Cet effet des enzymes sur la couleur est très controversé. « Au niveau national et international, certaines études montrent que les enzymes entraînent une augmentation de l'intensité colorante et de la concentration en anthocyanes, d'autres montrent une augmentation de l'intensité colorante et une diminution de la concentration en anthocyanes et d'autres encore ne montrent aucun effet », rapporte Marie-Agnès Ducasse. Selon elle, ces résultats contrastés sont liés au millésime, aux conditions de vinification, aux préparations testées (proportions des activités et concentrations différentes) et à la manière dont les enzymes sont apportées. « Dans l'esprit des gens, les enzymes, principalement des pectinases, détruisent les parois du raisin, ce qui favorise la libération des anthocyanes et donc augmente la couleur.

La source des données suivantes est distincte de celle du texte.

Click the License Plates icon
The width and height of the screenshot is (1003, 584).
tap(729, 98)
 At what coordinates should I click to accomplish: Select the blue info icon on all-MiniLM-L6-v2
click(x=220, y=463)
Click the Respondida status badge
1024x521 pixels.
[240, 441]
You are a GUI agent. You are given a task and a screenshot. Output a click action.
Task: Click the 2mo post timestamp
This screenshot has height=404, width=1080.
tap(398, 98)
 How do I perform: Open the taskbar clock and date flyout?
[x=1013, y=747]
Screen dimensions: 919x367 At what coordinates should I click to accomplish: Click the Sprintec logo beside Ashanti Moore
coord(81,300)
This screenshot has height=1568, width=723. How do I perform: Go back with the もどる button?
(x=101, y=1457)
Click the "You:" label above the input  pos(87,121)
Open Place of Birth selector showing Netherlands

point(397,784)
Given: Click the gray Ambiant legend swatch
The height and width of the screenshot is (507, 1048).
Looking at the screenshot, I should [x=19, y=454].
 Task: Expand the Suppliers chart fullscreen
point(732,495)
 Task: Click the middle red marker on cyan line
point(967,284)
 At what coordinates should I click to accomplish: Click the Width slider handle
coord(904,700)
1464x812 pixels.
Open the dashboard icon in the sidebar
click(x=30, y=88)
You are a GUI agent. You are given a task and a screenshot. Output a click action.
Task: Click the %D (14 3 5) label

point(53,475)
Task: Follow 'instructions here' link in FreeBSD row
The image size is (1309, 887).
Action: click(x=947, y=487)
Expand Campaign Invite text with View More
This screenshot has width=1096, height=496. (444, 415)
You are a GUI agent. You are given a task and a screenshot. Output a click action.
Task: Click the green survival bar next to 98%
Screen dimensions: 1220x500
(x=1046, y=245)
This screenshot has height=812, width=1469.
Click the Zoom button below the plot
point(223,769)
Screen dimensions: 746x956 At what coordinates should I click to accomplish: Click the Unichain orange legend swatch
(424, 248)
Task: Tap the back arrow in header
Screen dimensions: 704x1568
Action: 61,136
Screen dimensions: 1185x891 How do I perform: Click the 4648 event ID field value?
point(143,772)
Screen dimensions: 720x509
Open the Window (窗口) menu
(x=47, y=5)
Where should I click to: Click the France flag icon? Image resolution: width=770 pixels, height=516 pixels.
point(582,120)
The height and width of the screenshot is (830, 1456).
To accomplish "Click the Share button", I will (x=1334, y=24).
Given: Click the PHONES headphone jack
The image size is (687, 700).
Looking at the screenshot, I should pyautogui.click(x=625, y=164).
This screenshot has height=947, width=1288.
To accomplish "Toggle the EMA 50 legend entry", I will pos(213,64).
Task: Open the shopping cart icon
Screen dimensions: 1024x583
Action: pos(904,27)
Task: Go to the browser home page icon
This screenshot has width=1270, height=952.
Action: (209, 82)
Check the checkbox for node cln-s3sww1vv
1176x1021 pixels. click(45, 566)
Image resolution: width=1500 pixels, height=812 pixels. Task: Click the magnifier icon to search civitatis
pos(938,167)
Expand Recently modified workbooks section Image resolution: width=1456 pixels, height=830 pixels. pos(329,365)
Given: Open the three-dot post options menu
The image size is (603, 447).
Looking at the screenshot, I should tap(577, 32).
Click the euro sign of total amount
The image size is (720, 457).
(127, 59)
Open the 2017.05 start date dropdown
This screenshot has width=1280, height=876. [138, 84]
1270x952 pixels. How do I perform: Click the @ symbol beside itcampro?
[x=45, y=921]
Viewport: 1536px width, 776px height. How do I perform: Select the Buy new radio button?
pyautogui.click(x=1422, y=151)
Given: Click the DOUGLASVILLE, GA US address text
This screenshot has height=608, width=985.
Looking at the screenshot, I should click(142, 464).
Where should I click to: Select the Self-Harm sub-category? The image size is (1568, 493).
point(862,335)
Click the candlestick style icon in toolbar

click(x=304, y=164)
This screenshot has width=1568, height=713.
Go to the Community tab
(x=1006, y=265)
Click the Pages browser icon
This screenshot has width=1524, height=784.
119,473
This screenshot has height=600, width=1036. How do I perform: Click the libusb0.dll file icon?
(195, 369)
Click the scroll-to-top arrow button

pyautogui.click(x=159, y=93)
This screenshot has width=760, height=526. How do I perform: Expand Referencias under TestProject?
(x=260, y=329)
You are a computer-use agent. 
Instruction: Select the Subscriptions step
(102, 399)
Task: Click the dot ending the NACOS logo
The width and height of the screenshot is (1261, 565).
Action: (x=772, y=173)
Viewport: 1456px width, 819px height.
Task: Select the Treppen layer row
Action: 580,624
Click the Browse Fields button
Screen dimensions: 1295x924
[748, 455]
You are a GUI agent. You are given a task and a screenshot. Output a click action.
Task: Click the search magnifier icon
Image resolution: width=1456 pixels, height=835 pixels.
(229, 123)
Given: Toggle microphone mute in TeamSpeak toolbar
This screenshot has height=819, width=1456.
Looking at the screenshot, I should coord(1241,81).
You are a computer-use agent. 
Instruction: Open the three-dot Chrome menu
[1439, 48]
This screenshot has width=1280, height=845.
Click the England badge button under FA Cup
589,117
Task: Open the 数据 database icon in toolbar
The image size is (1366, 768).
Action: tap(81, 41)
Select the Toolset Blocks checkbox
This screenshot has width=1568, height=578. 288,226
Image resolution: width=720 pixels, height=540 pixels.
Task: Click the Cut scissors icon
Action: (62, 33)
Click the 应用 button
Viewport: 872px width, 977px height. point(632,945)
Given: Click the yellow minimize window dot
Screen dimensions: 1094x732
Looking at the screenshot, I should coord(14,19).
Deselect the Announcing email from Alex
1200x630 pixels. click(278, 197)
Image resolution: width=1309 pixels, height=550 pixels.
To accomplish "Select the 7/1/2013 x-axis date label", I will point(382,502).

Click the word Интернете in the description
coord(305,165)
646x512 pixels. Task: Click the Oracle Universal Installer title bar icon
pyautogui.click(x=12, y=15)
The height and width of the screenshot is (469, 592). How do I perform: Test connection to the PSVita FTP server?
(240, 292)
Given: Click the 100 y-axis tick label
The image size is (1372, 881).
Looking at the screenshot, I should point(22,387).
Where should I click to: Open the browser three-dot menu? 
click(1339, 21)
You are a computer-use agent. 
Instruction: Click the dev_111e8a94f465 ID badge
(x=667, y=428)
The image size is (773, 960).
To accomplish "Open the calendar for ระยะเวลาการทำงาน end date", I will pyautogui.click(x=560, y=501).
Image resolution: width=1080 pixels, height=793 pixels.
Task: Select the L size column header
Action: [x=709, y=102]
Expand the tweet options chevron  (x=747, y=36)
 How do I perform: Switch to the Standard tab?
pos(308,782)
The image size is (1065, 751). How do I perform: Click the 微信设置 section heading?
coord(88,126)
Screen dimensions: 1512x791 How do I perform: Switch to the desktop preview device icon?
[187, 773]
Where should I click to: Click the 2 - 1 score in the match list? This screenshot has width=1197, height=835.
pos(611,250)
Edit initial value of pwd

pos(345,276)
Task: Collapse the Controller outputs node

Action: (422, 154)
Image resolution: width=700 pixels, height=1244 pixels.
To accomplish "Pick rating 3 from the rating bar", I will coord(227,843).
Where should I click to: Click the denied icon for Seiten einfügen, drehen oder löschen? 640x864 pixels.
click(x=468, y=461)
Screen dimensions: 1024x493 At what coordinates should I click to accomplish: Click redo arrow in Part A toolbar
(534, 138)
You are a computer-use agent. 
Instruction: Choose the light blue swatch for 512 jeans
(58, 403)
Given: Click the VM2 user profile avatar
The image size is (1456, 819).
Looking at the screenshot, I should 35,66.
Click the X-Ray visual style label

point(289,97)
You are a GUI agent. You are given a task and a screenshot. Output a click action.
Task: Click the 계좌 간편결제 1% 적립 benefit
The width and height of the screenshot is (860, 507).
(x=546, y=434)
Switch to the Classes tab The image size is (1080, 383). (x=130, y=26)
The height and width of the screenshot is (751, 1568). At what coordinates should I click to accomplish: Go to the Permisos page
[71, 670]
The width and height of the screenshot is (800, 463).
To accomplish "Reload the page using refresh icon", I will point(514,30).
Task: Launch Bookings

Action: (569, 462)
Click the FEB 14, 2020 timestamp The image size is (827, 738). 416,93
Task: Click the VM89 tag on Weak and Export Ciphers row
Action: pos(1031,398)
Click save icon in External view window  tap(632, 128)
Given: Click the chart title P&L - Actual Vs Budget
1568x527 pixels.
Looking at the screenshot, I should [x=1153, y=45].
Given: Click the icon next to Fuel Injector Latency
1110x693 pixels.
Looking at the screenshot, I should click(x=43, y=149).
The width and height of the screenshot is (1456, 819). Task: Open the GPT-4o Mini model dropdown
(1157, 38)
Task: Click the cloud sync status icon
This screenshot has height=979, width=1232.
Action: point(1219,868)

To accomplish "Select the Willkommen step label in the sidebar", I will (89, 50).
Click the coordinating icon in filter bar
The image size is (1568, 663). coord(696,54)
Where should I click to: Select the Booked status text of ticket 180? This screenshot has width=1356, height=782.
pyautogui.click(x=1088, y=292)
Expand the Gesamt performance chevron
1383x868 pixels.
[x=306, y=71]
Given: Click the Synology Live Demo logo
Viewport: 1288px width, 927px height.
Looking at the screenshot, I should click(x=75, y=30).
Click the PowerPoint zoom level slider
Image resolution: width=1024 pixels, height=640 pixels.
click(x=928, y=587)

Mais en fait le phénomène de la couleur est beaucoup plus complexe que ça. »
(1) Cette journée a été organisée par l'Institut des hautes études de la vigne et du vin (IHEV) et l'unité mixte de recherches Sciences pour l'œnologie (UMR SPO).
Esters : jusqu'à 60 % de pertes par évaporation
Jean-Roch Mouret, de l'Inra, a suivi tout au long de la fermentation alcoolique les arômes fermentaires (alcools supérieurs et esters). Toutes les heures, il a mesuré la concentration dans le vin et les pertes par évaporation de 16 composés volatils, parmi lesquels, l'acétate d'éthyle, l'acétate d'isoamyle à l'arôme de banane et l'hexanoate d'éthyle qui contribue à l'arôme de fruits rouges. Il ressort de ces travaux que les pertes en alcools supérieurs sont négligeables. Mais elles sont très importantes pour les esters, même lorsque la température lors de la fermentation est modérée. Pour l'hexanoate d'éthyle, elles représentent jusqu'à 60 % de la production totale.
Dosage de l'azote assimilable : l'IRTF est pratique et fiable
Erick Casalta, ingénieur d'étude à l'Inra, a comparé différentes méthodes de dosage de l'azote assimilable dans les moûts. Il a travaillé sur dix moûts (8 blancs et 2 rouges) du Languedoc-Roussillon provenant de six cépages. Il a pris comme référence la méthode Kjeldahl qui permet le dosage de l'azote total (minéral et organique). Parmi les méthodes alternatives, la plus fi able est celle combinant le dosage des acides aminés par analyseur automatique à la mesure de l'azote ammoniacal par kit enzymatique. En moyenne, les différences entre cette méthode et celle de référence sont de 10,3 mg N/l. Mais cette méthode est coûteuse et longue. Avec l'IRTF, les différences sont en moyenne de 24,5 mg N/l, ce qui est acceptable. Cette méthode est donc relativement fi able. Rapide et non destructrice, elle est bien adaptée à une utilisation en routine. A noter toutefois, un écart très important sur un moût de merlot issu de flash-détente, ce qui fait dire au chercheur « que cette méthode ne convient pas à certains moûts atypiques ». Erick Casalta a également testé la formol titration et la combinaison de la méthode NOPA et du kit enzymatique. Toutes deux sous-estiment les teneurs en azote assimilable. La moyenne des différences est respectivement de 54,2 ml N/l et de 37,6 mg N/l. Ces deux méthodes présentent néanmoins l'intérêt de ne pas nécessiter d'équipement important. Lorsqu'on les utilise, il faut donc corriger les valeurs obtenues.